CAMEROON

APRIL 20, 2005
Posted: May 12, 2005

Guibaï Gatama and Abdoulaye Oumaté L’Oeil du Sahel

LEGAL ACTION.

On April 20, a court in Maroua, the capital of Cameroon’s Far North Province, sentenced Guibaï Gatama, publication director of the independent weekly L’Oeil du Sahel, and Abdoulaye Oumaté, a journalist for the paper, to five months in prison and fined them 5 million CFA francs (approximately U.S. $9,782) in a criminal defamation case.
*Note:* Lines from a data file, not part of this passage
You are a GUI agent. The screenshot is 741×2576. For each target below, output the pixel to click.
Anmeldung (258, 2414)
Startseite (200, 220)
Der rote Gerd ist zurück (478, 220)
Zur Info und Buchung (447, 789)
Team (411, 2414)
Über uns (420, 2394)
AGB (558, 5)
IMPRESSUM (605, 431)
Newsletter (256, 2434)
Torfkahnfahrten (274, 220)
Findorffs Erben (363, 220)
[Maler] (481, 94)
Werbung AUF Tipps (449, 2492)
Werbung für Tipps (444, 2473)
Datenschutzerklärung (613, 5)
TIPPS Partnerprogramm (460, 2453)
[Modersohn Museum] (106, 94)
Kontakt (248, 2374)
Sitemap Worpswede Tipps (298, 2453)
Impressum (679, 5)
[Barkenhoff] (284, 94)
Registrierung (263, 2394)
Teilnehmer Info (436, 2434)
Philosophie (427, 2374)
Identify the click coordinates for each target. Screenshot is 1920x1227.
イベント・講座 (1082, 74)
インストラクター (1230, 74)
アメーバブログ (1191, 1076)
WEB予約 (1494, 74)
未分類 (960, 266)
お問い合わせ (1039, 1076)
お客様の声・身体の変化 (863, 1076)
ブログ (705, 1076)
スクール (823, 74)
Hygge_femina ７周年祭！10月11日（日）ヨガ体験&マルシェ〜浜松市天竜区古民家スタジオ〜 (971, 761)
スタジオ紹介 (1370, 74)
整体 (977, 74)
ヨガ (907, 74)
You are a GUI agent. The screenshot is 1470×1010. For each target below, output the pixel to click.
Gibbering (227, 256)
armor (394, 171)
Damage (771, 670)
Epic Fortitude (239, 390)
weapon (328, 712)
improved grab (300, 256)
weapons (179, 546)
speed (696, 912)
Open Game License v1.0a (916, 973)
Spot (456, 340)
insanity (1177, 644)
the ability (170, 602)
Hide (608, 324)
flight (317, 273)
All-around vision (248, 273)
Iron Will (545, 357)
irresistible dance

According to local sources, the case was brought by Ahmed Aliou Ousman, a commander of a brigade of military police, or gendarmes, based in the northern town of Fotokol. The charge stemmed from an article published in February in L’Oeil du Sahel, which alleged that local gendarmes had extorted money at roadblocks.

The newspaper’s staff was not informed of Aliou’s charges or of the judicial hearing until the sentence had been passed, Gatama said. Gatama appealed the sentence, but expressed concern that a second commander named in the article had also filed criminal defamation charges.

Local sources told CPJ that journalists from L’Oeil du Sahel had been harassed frequently by local authorities. The newspaper is one of the few independent media outlets to operate in Cameroon’s northern region.